Investigation of Oxygen Evolution Reaction at LaRuO 3 , La 3.5 Ru 4 O 13 , and La 2 RuO 5

Abstract Development of electrocatalysts is important for reducing the voltage loss due to the oxygen evolution reaction (OER) in metal-air batteries and water electrolyzers. In the present work, the electrocatalytic activity towards oxygen evolution for a series of lanthanum-ruthenium compounds has been investigated by steady-state current-potential measurements in alkaline media to understand the effect of structure, valence state of the transition metal ion, and the role of surface adsorbed hydroxyl species. Compounds of the perovskite family, LaRuO 3 , La 3.5 Ru 4 O 13 , and La 2 RuO 5, were prepared by the Pechini process and calcined at different temperatures to obtain the desired phases. X-ray photoelectron spectroscopy of LaRuO 3 and La 2 RuO 5 showed shifts of the Ru-3d peaks towards higher binding energies indicative of a highly oxidized surface with possibly high surface hydroxylation. The electrochemical activity of the compounds at 0.8  V vs.
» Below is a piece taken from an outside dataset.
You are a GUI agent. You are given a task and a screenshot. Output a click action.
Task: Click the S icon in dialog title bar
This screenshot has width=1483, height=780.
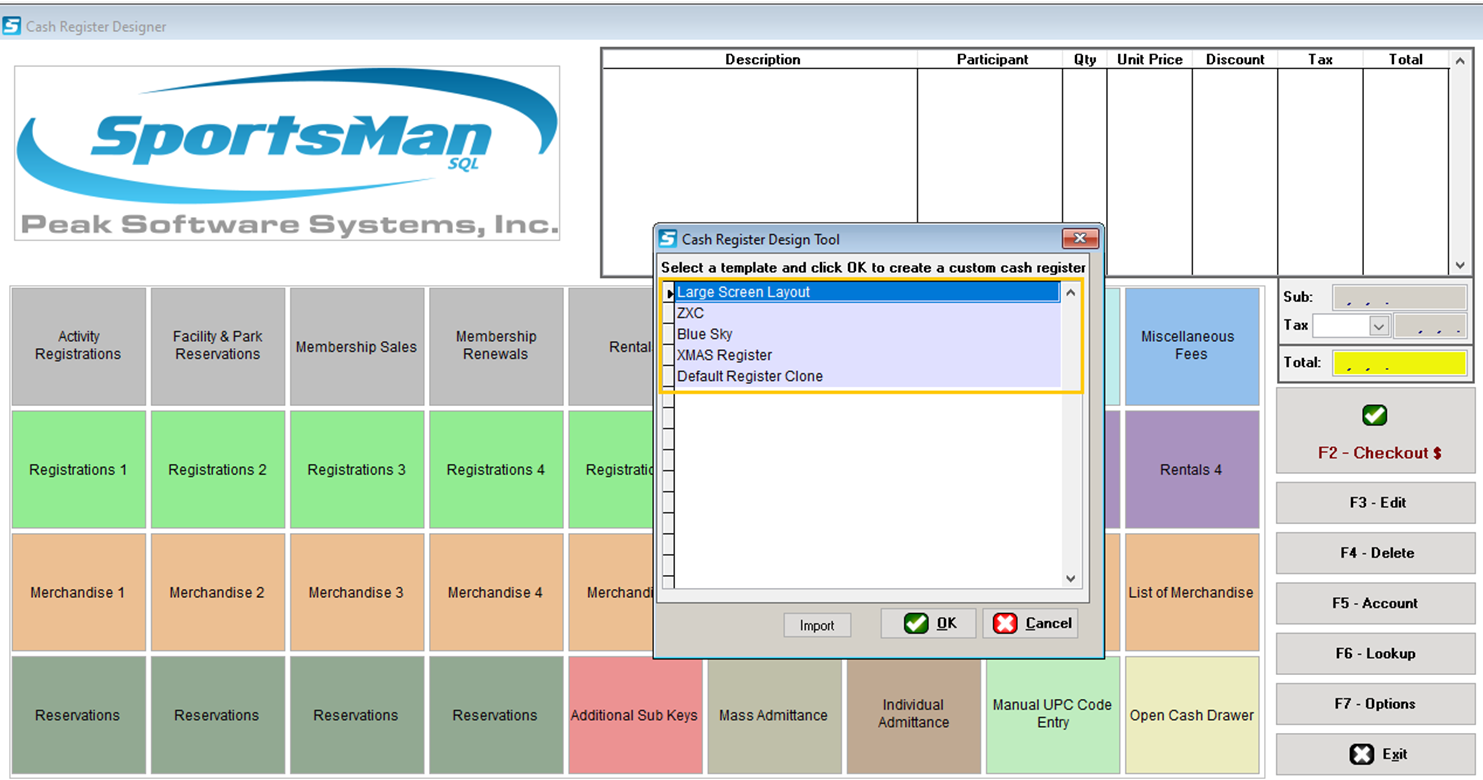667,239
NHE was in the order of 10 −6  A/cm 2 and the mass specific activity was about 80  mA/g . Tafel slopes were in the vicinity of 60  mV/decade for LaRuO 3 (orthorhombic) and La 3.5 Ru 4 O 13 (orthorhombic), and about 80  mV/decade for La 2 RuO 5 (monoclinic). In addition FT-IR results indicate high surface coverage by hydroxide species. The reaction order with respect to OH − ions was found to be lower than unity. It is possible that strong interaction of hydroxide groups with ruthenium at the surface of the electrode makes it difficult to dissociate the Ru-OH bond and prevent further interaction with dissolved OH − even at high overpotentials.